## EXERCISE AIM
List every author named in the passage below on commercialism in schools.

## PAGE
— start —

The magazine, therefore, acts as gateway access to teachers and learners for private companies. Most digital technologies companies selling to schools focus on WHAT to use in their classrooms as sellers, not educators. Pedagogical purposes have a low priority. Mishra and Koehler’s (Citation2006) TPACK framework, for example, argues that unless professional development focuses on the pedagogical value of technologies to teachers’ own classrooms, the uptake and purposeful learning use of digital technologies will remain shallow and perfunctory; having a technological tool is not enough – knowing why and how is crucial if positive outcomes for learners are intended. Consider Molnar’s argument about commercialism in schools:

Commercialism is an expression of advanced capitalist culture and a profound threat to democratic institutions. Its impact on schools is, at its most basic, to transform the guiding ideal of public schools as centers of learning serving the public good to centers of profit benefiting private interests … Schools have come to be seen as markets for vendors, venues for advertising and marketing, and commodities to be bought and sold. (Molnar, Citation2005, p. 16)

— end —

## DATASET RECORDS
— start —

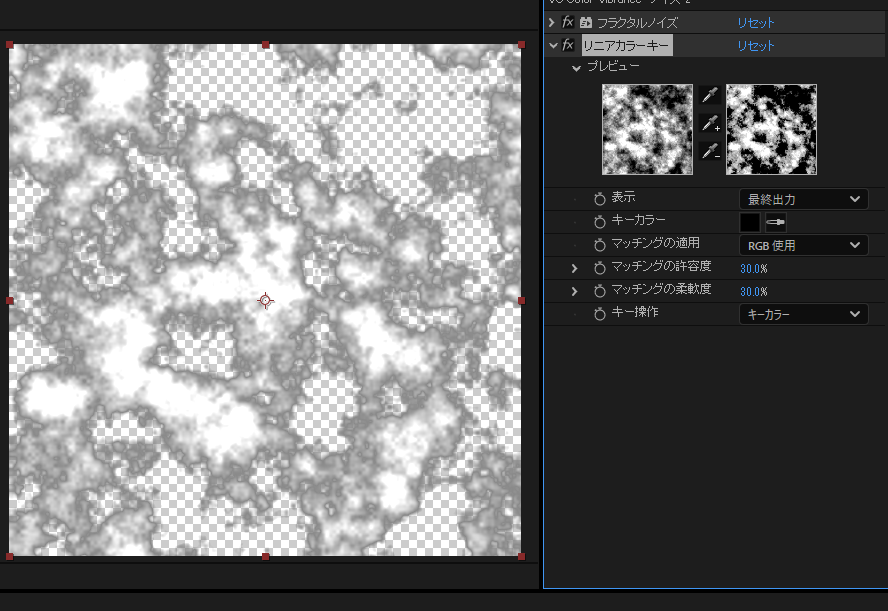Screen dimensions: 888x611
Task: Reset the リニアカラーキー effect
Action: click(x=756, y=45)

— end —
— start —

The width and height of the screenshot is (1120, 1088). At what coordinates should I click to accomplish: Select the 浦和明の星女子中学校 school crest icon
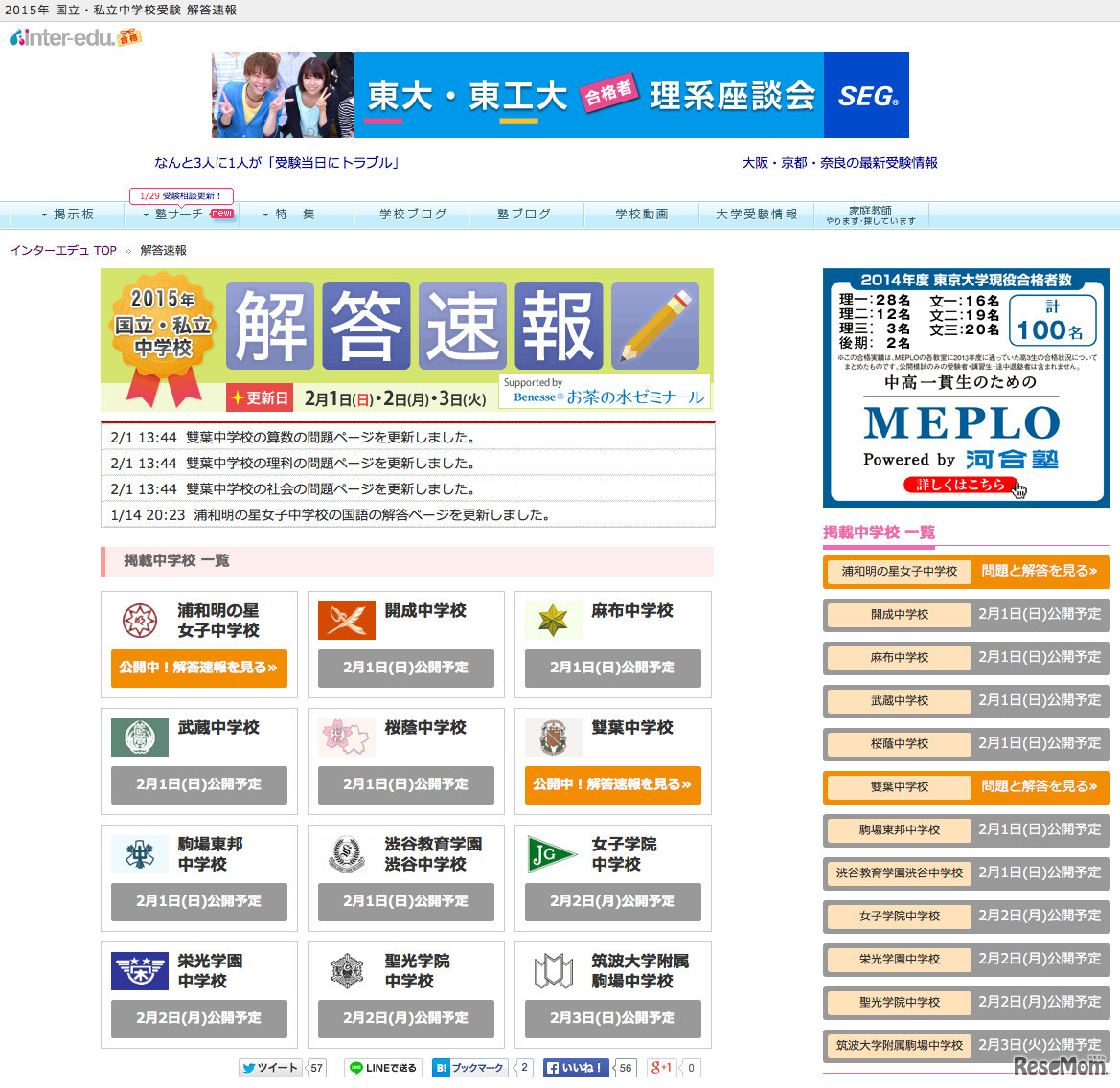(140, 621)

— end —

## IN RESPONSE
Mishra, Koehler, Molnar